Artificial neurons can be combined in a dense neural network (DNN), where the input layer is connected to the output layer via a set of hidden layers. (Image by the Authors.)
Deep learning in light–matter interactions
Daniel Midtvedt, Vasilii Mylnikov, Alexander Stilgoe, Mikael Käll, Halina Rubinsztein-Dunlop and Giovanni Volpe
Nanophotonics, 11(14), 3189-3214 (2022)
doi: 10.1515/nanoph-2022-0197

The deep-learning revolution is providing enticing new opportunities to manipulate and harness light at all scales. By building models of light–matter interactions from large experimental or simulated datasets, deep learning has already improved the design of nanophotonic devices and the acquisition and analysis of experimental data, even in situations where the underlying theory is not sufficiently established or too complex to be of practical use.

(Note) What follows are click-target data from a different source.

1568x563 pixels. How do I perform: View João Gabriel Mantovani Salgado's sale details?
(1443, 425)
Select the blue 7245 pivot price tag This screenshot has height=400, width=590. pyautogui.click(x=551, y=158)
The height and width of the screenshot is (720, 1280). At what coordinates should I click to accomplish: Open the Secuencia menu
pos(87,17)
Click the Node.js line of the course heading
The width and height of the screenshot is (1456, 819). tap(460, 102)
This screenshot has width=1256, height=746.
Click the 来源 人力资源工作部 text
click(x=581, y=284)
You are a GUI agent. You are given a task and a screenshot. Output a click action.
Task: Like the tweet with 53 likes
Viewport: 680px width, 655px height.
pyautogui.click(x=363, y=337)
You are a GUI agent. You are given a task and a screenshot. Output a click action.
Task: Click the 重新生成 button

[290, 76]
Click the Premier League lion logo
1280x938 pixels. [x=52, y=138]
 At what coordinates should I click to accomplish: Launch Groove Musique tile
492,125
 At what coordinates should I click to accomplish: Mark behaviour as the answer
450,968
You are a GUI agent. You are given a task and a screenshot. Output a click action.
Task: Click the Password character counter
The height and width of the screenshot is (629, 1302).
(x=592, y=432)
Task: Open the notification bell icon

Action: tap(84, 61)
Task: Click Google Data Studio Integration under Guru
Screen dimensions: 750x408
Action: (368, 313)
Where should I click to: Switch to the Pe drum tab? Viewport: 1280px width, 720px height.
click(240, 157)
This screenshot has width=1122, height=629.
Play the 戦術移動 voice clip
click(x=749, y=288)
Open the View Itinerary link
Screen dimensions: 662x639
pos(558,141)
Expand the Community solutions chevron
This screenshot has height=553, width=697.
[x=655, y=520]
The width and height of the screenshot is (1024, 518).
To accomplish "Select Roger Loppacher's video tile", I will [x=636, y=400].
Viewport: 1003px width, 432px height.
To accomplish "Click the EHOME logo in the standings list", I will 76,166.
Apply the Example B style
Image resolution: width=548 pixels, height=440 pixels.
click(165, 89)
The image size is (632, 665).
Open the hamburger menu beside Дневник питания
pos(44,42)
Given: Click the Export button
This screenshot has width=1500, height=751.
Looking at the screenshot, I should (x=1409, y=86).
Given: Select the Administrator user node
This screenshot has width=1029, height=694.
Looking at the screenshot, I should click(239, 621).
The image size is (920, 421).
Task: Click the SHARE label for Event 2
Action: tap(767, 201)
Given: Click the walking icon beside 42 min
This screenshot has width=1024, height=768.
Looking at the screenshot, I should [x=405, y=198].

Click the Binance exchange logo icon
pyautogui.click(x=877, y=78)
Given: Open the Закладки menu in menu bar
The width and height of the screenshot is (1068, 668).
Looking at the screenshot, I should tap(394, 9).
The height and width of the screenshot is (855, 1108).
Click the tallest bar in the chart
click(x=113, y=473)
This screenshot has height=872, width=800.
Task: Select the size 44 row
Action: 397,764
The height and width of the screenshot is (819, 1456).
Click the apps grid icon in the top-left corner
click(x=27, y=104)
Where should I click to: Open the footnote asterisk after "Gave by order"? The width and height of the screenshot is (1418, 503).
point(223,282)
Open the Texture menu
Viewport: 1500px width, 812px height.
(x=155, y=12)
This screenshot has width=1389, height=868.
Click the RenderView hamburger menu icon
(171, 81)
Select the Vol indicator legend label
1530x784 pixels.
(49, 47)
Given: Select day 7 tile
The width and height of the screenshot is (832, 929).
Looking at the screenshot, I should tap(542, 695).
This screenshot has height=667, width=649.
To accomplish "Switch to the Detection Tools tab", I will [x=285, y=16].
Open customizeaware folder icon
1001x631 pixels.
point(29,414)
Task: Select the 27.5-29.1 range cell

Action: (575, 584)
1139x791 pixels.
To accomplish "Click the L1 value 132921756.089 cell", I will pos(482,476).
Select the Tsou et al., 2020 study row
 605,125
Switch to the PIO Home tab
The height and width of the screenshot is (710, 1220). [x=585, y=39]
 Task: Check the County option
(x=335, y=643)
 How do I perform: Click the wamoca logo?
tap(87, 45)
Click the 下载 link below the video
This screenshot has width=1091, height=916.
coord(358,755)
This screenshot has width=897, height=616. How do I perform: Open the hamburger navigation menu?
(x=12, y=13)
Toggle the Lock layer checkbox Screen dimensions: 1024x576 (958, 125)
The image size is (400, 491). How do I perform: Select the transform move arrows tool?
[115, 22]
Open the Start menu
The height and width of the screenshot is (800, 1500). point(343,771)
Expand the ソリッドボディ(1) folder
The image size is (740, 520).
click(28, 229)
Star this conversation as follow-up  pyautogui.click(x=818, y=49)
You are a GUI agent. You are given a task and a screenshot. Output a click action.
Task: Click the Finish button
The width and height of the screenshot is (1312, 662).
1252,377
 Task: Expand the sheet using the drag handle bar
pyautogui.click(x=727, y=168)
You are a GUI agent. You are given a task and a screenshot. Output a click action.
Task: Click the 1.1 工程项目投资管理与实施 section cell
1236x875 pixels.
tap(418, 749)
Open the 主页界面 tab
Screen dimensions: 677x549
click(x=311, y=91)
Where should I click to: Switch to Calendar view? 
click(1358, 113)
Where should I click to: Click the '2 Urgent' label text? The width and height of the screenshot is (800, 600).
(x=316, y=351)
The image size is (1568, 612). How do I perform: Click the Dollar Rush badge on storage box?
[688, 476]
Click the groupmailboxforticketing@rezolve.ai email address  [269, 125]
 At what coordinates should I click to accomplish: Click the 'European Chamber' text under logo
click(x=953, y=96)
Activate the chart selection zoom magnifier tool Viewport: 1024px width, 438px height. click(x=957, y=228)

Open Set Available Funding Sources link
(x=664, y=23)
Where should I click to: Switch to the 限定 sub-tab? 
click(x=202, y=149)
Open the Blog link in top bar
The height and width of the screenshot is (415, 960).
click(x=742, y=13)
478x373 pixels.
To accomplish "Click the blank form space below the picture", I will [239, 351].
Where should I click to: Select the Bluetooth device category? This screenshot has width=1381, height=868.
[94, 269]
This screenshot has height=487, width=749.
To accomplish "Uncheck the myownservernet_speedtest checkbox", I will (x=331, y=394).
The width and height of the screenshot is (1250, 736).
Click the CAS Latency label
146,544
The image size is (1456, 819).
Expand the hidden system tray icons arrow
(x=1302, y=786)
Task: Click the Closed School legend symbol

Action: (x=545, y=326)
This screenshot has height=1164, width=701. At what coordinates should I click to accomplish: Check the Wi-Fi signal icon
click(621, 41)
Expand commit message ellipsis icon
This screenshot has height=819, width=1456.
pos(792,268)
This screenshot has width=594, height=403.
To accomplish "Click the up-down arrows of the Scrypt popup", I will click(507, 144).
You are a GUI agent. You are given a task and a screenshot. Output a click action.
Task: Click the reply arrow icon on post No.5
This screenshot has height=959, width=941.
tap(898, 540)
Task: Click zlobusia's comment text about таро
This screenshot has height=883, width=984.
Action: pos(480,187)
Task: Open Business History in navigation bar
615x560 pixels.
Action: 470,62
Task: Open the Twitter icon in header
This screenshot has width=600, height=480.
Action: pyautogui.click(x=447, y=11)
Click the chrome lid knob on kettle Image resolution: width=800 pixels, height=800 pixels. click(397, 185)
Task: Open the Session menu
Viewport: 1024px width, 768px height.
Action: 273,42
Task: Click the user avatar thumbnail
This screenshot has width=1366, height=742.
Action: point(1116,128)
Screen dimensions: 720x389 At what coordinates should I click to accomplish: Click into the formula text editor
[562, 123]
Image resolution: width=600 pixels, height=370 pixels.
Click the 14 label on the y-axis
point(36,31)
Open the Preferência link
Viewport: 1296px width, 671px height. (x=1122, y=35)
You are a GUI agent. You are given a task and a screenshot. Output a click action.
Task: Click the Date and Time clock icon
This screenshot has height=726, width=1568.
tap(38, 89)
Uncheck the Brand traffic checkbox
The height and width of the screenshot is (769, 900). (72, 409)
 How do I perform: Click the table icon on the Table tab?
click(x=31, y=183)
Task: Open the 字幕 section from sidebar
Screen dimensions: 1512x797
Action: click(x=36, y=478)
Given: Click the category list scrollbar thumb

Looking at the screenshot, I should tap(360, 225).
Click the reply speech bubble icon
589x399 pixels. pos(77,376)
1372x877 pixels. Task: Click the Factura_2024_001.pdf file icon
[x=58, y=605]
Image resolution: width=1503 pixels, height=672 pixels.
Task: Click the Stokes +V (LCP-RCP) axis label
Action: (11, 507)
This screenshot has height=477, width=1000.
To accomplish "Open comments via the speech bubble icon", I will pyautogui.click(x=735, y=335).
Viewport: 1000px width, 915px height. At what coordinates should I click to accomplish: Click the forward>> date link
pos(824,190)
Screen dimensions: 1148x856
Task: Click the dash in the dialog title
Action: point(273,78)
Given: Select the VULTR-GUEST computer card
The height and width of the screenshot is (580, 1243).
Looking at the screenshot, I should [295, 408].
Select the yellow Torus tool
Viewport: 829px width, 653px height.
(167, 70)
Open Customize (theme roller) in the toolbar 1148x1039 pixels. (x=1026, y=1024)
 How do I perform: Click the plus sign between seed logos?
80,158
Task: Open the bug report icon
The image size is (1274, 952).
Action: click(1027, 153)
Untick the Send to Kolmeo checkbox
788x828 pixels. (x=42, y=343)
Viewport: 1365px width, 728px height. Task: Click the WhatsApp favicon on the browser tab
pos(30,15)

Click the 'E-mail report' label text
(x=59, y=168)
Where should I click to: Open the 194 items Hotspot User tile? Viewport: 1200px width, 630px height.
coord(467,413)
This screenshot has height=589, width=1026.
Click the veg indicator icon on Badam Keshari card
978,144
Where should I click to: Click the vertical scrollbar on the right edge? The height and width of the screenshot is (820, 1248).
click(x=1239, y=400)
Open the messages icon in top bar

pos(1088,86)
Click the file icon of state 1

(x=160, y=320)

Beyond these early success stories, deep learning also poses several challenges. Most importantly, deep learning works as a black box, making it difficult to understand and interpret its results and reliability, especially when training on incomplete datasets or dealing with data generated by adversarial approaches. Here, after an overview of how deep learning is currently employed in photonics, we discuss the emerging opportunities and challenges, shining light on how deep learning advances photonics.